Проводив Джорджа до двери, я подал ему руку для рукопожатия, но вместо этого парень просто и по-человечески меня обнял, на короткий миг прижав к себе, но вскоре отпустив.
— Спасибо, — сказал он. - Я, пойду, пожалуй, поговорю с Роном. Надо бы открыть магазин, ты понимаешь. Фред бы хотел, чтобы я продолжил дело всей нашей жизни. А какой магазин Уизли без второго Уизли? То-то. Вот мне и нужен Рон. Думаю, с ним мы сработаемся.
Еще раз попрощавшись, он вышел, а я осторожно прикрыл дверь, опираясь на нее рукой. Больше я не хотел и не ждал смерти. Я просто хотел провести время со своими близкими, даже если чувствовал себя так скверно. Даже если чувствовал приближение конца.
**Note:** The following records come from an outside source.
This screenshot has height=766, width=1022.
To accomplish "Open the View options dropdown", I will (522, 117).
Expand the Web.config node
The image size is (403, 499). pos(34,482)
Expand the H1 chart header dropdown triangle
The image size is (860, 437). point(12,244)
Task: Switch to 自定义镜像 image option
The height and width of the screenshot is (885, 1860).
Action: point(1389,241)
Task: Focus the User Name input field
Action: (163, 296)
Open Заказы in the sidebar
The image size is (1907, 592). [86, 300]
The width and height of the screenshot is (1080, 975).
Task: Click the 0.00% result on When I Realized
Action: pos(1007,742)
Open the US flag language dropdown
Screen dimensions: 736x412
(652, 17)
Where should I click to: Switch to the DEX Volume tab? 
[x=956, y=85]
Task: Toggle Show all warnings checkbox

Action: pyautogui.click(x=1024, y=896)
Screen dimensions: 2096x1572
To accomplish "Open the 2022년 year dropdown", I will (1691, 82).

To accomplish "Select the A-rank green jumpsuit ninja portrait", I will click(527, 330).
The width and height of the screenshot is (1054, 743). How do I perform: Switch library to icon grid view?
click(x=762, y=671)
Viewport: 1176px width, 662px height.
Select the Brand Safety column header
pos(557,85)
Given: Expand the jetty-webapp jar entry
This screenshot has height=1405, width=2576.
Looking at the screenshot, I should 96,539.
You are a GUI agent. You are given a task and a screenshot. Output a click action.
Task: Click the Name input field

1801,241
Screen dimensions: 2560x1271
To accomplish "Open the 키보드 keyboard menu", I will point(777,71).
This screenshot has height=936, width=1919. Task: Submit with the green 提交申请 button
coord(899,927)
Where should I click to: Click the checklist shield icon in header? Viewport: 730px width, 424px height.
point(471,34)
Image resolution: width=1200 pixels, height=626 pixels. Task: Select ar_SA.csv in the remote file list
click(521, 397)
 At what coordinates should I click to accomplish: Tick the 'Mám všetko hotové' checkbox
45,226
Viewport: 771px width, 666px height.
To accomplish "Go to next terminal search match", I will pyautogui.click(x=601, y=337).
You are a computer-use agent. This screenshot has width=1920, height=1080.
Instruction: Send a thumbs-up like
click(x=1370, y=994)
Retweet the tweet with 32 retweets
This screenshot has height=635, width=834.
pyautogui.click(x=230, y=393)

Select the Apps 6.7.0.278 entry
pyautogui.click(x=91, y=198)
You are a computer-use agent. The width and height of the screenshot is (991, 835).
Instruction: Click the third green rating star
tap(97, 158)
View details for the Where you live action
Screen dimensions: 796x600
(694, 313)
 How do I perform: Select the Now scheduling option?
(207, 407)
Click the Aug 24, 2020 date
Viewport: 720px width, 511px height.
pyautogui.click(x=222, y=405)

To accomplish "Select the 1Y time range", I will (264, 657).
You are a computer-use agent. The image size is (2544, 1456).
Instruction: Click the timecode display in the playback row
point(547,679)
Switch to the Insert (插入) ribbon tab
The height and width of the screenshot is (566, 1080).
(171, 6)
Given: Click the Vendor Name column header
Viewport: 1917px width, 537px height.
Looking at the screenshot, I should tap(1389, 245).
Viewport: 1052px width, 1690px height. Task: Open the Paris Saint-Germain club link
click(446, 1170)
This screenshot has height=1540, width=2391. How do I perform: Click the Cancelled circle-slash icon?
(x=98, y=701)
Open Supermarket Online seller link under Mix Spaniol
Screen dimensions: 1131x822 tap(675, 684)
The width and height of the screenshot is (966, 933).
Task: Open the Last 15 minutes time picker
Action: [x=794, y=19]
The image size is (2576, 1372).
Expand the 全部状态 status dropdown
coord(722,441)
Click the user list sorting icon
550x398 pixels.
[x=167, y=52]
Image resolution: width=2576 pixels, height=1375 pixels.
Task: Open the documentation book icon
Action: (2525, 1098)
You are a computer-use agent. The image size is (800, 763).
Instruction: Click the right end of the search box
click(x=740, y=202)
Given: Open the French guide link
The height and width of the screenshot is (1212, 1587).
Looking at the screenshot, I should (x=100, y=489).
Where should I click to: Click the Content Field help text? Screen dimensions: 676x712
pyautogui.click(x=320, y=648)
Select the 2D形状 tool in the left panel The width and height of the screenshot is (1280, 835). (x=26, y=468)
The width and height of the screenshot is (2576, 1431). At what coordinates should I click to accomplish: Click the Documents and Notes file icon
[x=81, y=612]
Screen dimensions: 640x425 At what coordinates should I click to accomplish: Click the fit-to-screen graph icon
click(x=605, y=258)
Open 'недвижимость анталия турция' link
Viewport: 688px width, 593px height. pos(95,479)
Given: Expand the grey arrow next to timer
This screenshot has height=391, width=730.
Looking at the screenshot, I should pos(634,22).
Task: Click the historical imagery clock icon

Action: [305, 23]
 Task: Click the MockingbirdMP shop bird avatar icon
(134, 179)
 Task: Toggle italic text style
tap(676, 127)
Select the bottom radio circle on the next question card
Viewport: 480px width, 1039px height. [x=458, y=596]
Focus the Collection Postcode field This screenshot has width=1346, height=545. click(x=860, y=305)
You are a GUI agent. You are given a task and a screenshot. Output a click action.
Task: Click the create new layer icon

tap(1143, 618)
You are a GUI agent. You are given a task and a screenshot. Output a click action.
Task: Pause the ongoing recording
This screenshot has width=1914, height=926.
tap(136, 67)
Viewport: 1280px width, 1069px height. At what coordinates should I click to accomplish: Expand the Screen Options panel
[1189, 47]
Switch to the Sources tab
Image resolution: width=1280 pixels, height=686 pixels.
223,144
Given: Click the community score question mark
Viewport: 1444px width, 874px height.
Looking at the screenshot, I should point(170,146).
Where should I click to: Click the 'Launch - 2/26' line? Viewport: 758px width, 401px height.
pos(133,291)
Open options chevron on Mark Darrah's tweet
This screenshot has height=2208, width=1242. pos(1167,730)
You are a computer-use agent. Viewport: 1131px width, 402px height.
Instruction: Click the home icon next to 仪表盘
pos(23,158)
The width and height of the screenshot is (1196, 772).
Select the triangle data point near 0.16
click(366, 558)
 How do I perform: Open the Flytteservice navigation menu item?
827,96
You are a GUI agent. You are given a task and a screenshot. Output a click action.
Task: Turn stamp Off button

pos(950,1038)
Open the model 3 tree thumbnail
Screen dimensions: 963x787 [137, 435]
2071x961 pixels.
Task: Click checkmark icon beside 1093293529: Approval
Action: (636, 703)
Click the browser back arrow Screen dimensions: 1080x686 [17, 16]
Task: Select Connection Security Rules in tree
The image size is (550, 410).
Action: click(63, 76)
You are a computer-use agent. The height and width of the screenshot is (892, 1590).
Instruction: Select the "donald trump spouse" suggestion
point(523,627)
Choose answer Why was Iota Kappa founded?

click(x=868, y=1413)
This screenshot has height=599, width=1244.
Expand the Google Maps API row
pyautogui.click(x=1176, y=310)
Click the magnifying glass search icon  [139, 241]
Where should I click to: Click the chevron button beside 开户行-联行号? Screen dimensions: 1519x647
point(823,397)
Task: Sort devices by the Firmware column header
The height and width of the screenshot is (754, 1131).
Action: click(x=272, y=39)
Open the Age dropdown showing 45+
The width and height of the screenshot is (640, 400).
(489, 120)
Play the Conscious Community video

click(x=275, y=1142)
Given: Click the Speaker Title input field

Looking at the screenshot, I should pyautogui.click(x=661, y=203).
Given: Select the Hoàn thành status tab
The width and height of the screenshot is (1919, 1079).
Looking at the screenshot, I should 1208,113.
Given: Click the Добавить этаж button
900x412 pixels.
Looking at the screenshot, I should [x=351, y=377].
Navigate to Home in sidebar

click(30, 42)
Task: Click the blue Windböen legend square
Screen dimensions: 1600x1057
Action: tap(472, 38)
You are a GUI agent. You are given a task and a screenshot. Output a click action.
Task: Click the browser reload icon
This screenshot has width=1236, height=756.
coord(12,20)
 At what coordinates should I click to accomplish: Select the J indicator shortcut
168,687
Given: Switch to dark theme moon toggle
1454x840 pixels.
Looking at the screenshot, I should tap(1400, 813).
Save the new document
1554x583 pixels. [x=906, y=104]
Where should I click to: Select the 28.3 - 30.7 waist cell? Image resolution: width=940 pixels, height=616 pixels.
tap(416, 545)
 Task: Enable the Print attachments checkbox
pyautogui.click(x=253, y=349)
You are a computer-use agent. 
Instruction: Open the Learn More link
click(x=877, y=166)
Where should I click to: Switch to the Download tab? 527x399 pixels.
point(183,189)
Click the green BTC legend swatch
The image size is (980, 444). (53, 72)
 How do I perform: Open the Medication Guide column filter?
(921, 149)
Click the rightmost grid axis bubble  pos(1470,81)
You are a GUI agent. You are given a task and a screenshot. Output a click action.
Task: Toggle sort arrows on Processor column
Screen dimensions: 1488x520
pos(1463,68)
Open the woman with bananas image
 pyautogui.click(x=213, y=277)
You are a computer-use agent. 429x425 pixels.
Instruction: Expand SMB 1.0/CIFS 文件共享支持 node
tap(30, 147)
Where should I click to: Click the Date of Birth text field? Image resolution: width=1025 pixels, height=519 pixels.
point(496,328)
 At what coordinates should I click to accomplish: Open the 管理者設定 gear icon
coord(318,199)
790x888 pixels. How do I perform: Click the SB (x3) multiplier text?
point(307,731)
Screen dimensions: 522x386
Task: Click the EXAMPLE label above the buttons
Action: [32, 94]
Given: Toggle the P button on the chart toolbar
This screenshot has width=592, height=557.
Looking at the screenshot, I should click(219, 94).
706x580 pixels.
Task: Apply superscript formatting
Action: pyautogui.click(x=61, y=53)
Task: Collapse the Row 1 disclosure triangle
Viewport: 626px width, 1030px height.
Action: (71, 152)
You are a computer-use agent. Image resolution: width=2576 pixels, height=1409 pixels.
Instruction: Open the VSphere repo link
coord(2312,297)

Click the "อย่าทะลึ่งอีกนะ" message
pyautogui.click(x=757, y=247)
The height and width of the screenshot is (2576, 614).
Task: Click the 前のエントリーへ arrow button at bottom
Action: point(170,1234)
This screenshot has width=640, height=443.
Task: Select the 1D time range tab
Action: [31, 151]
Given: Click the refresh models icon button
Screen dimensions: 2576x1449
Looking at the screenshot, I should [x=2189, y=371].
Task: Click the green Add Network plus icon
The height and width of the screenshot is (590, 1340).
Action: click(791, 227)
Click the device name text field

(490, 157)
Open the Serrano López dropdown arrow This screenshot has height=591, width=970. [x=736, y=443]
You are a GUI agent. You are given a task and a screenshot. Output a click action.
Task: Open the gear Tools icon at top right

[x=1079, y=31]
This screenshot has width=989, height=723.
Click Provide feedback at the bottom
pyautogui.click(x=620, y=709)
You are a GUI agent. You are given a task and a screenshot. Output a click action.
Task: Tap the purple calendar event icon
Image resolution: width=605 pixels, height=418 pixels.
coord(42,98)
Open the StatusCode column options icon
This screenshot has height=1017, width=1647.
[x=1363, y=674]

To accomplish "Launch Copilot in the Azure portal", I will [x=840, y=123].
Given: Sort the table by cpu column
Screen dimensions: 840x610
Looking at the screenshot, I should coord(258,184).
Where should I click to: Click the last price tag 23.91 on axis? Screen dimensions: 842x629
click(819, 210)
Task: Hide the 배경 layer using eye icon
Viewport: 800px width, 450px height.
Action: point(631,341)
Я развернулся и прошел к столу. Осторожно опустившись на стул, я притянул к себе пачку пергаментов и взялся за перо. Макнув его в чернильницу, я задумчиво посмотрел на лист бумаги.
Сколько мне осталось? Я не ощущал себя смертельно больным, а значит, время еще было. Возможно, все наши интуитивные ощущения основаны на беспочвенных страхах, но, как оказалось, жизнь вообще непредсказуемая вещь. И если есть ощущение, надо ему довериться. Мы же волшебники, черт возьми...
На пергамент капнула капелька чернил, но я не стал брать новый. Это тоже своеобразный способ общения — они будут знать, что я раздумывал перед тем, как написать. Они будут знать, что решение принято не спонтанно.
— «Завещание», — пробормотал я, выводя ровные буквы в самом верху листа. После этого дело пошло быстрее. Я не забыл никого и ничего, расписал как и где меня похоронить, что и кому я завещаю, и чего хочу от своих близких. Были написаны и прощальные письма каждому, кого я любил. Кто был частью моей жизни.
Поставив точку, я удовлетворенно прочитал написанное, посыпал пудрой чернила, чтобы они побыстрее высохли и разложил письма по конвертам. Завещание же требовалось юридически оформить, но мне не составит труда вытащить кого-нибудь прогуляться до Гринготтса. Например, Рона. Он поймет и поддержит такую практичность.
Теперь я мог быть спокоен и мог посвятить свою жизнь тому, что я хочу. А я хочу помочь своим близким, а не пугать их. Я должен им помочь, Джордж был прав.
В последнее время я заметил, что любое, что бы ни происходило в жизни — это всегда что-то значит. Наверное, и в прошлом было то же самое, просто я был недостаточно дальновиден, чтобы заметить это. Но жизнь все-таки научила меня смотреть вперед.
Поднявшись, я прошел к двери и вышел во внешний мир. И спускаясь по лестнице, я шел с твердой уверенностью, что и на этот раз смогу обмануть Смерть. Даже если для этого придется умереть.